# anger outbursts



## pink pixie (Oct 17, 2012)

Hi I am looking for some advice before I am forced to leave my husband for good. We have been friends for over 20 years but have only been together for 3 years. The problem is his temper. He doesnt beat me but has pushed me around pulled my hair shoved his fingers down my throat strangled me..you get the picture. In the past I have retaliated when he has attacked me, even punching him in the face to get him off me. I would like to stress it has only ever been to protect myself and I realized it isnt a solution and I try so hard now just to take the violence and not try and defend myself but it is so so hard as he is a huge man who spends a lot of time working out. Im very scared of him. He also keeps me prisoner in my own home. He has smashed my phone and computer when I have tried to get help and made threats towards anyone, friend or family that has tried to help me. 
We recently moved abroad and I am totally dependent on him after a car accident has left me out of work. He works off shore and money isnt an issue for him. 
I have left him very recently for a few weeks but I had to come back as I have no support network over here and also I love him so very much. We agreed to give it one more go. We have had a few rows since my return, which was only a few weeks ago. It hasnt become violent because I have refused to argue but this has resulted in me not being able to put my opinion forward and having to do exactly as he demands without question.
Last night he said he wanted his mother to come and stay. In the past he has told his mother of every little row we have had. All his side of the story and believe me nothing is ever his fault in his opinion and I am always to blame. I said I would rather go and stay with friends while she was here. Apart from her obvious dislike for me my husband and his mother row like cat and dog and I just dont want to be around them. But I did say I was happy for her to come and spend time with her son. I lost my mum a few years ago and I think it is so important to cherish your mum while you can. My husband was furious. He started screaming at me at the top of his voice. He says Im insulting him and his family are not good enough for me. He says his mother will die soon and I am stopping him from spending time with her. I refused to become involved and went to bed where I layed shaking for several hours while he continued to shout abuse at me, turning on the bedroom light and shining a torch into my face demanding that I stay and calling me the most horrible names. I didnt utter a word yet he still accused me of putting him and his family down and said I called them names...obviously all in his head as I swear I didnt say one word. Good or bad. He brought up every past row he could think of, most of which were so far from the truth I had trouble working out that he was talking about. He ended several hours l;ater saying now look what you have done. Well done! You have yet again caused another awful row and I have to go back to work for 3 weeks with this in my mind. You are going to lose me my job or get someone else hurt because I cant focus blah blah blah.
I am at my whits end. I dont know what to do. If I cannot find a way to cope with his outburst Im scared that he will hurt me, or worse. If anyone can help with any ideas I would be forever grateful


----------



## Dollystanford (Mar 14, 2012)

I'm sorry. You shouldn't be trying to find a way to 'cope' with his outbursts. You should be trying to find a way to get as far away from him as possible

You've described a violent, bullying psychopath who has managed to isolate you from anyone who could help you. His behaviour will only get worse - you are in real danger from this man

Do whatever you have to do, but please leave. Now.


----------



## EnjoliWoman (Jul 2, 2012)

Abusive relationships are not OK and you need to leave him. Your language implies you are in the UK? I wish I knew more about your options over there. Here we have 'battered women's shelters' - do you? It's not glamorous but they are clean and safe and you can usually stay long enough to get your wits about you.

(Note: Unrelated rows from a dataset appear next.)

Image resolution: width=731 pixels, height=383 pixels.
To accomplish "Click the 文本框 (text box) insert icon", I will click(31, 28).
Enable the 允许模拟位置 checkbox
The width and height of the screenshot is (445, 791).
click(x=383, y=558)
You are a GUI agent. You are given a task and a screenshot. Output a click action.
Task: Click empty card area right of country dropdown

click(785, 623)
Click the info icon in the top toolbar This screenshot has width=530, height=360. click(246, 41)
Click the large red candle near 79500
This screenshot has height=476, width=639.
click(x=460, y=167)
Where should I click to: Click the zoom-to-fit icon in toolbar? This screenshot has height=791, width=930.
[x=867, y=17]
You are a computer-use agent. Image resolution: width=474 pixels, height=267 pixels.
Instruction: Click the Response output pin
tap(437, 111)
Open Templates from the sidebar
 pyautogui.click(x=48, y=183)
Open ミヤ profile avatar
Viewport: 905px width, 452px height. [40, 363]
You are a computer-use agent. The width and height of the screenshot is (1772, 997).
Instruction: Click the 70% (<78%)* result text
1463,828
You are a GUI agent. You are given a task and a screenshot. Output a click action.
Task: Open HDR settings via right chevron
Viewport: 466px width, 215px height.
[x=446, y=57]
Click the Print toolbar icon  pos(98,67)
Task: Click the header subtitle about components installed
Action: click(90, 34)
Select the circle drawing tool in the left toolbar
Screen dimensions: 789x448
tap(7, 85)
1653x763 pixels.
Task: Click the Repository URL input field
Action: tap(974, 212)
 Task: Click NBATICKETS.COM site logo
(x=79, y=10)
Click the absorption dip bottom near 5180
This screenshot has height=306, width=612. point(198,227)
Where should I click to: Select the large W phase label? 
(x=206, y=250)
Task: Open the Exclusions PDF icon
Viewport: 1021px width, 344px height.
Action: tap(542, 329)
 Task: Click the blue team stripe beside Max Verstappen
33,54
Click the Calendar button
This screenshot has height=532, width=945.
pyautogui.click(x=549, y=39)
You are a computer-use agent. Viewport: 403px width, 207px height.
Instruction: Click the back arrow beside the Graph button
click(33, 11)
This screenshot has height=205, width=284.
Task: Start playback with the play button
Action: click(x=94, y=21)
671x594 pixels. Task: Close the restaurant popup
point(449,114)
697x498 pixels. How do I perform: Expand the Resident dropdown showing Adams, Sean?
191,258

Please pack a bag of necessities and hide it or give it to a friend. Plan the day you are going to leave. Don't chicken out. Tell your friends what he is doing - no shame - be honest. See if a friend or family member will pay for your safe travel and offer you a place to live for a while. Find a job you can do within the limits of your injuries.

There is no coping. You are afraid and he knows it and he's using that to keep you where he wants you. You don't mention children so by all means, leave NOW.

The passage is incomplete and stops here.